La bataille d’Eskandar, Samuel Gallet
La bataille d’Eskandar, 2017, 64 pages, 13 €
Ecrivain(s): Samuel Gallet Edition: Espaces 34
Le rêve de Madame de Fombanel
Les villes nocturnes de Samuel Gallet sont insurrection, catastrophe, incendie, séisme. Eskandar au nom d’antique cité, ville de sang et de mirages.

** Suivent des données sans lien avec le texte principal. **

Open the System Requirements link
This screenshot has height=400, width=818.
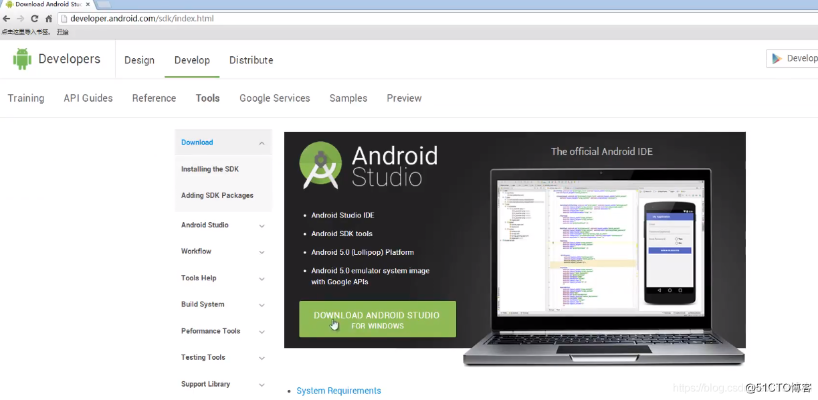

Eskandar, quartier sud, le rêve d’une femme qu’un récitant nous présente dans le prologue : elle a des dettes, elle est menacée d’expulsion. Il faut que tout soit détruit pour espérer un recommencement. Il faut pénétrer dans le songe profond comme le théâtre et la musique nous font entrer dans l’obscurité de nos désirs
Et le rêve alors devient le réel
Et le rêve est le réel
Trente-cinq moments pour raconter le chaos, pour entendre les voix de madame de Fombanel, de son fils Mickel, de Thomas Kantor Thomas, l’assassin de Jean D, des huissiers, et pour dire (au micro) la poétique du chaos comme si Eskandar faisait écho à Vilasaq, la ville d’Ultravocal, livre cité en épigraphe par Samuel Gallet. Trois polices d’écriture scellent graphiquement ces trois éléments de la partition : italiques du récit, et des descriptions ; arial des voix humaines et capitales d’imprimerie des menaces et liste des animaux du zoo en liberté et des lions (3 et 16) semblable à une incantation, cœur palpitant du rêve de Madame de Fombanel. D’ailleurs toutes les bêtes, échappées du zoo après le séisme, traversent la ville et le poème tout entier. Elles sont « les bêtes fabuleuses » (pages 11, 12, 20, 23, 30, 39, 42, 57). Elles investissent la place : au début, elles sont murmure de la voix de Madame de Fombanel puis, peu à peu, menacent la ville, « encerclent », « rugissent », se multiplient. Les êtres humains eux-mêmes deviennent animal tel le petit Mickel que sa mère surnomme « mon hippocampe ».
Mais le rêve est aussi narration construite, inscrite dans une chronologie. Début à 7 heures du matin (p.12), puis « cinq jours après le grand séisme » (p.17), le crépuscule (29). La nuit se referme sur eux. Comme un poing (p.34). La nuit avance, engloutit tout dans le « noir total » (p.48). L’épilogue suspend la succession du temps et installe une ellipse : « des années plus tard » (p.60) lorsque Mickel prend à son tour la parole en adulte, réintégrant en apparence seulement le réalisme de la vie quotidienne.
Au cœur de cette matière du temps et des lieux urbains, se croisent les personnages qui monologuent, dialoguent parfois, s’écoutent. Ils se croisent au hasard dans la violence de la cité. Madame de Fombanel chasse et Thomas Kantor, le botaniste tue son rival à l’université centrale.
Ils se retrouvent dans une école, sorte d’arche protectrice. Mais les huissiers ressurgissent toujours dans le rêve de madame de Fombanel. L’un d’entre eux sera blessé par le couteau du jeune Mickel. L’homme et l’enfant fuient alors devant la horde sauvage qui les menace. Jusqu’à l’école.
Hallucinations de la ville immense, comme une savane, de l’huissier grotesque avec un couteau dans le ventre et de Thomas qui tire vers le ciel et Mickel qui dessine sur un mur un homme élégant. Le rêve est le territoire des poètes.
Marie Du Crest
La pièce de Samuel Gallet a été créée le 26 février 2016 à St Siméon, dans une mise en scène de l’auteur, dans le cadre du collectif Eskandar. Samuel Gallet et Pauline Sales en assuraient la partie « jeu » tandis que Aéla Gourvennec, au violoncelle, et Grégoire Ternois, aux percussions, en assuraient la partition musicale. On peut retrouver des extraits de cette mise en scène sur Youtube (teaser, prologue) ainsi que des chroniques consacrées à deux pièces « urbaines » de S. Gallet en janvier et février 2013 sur La Cause Littéraire.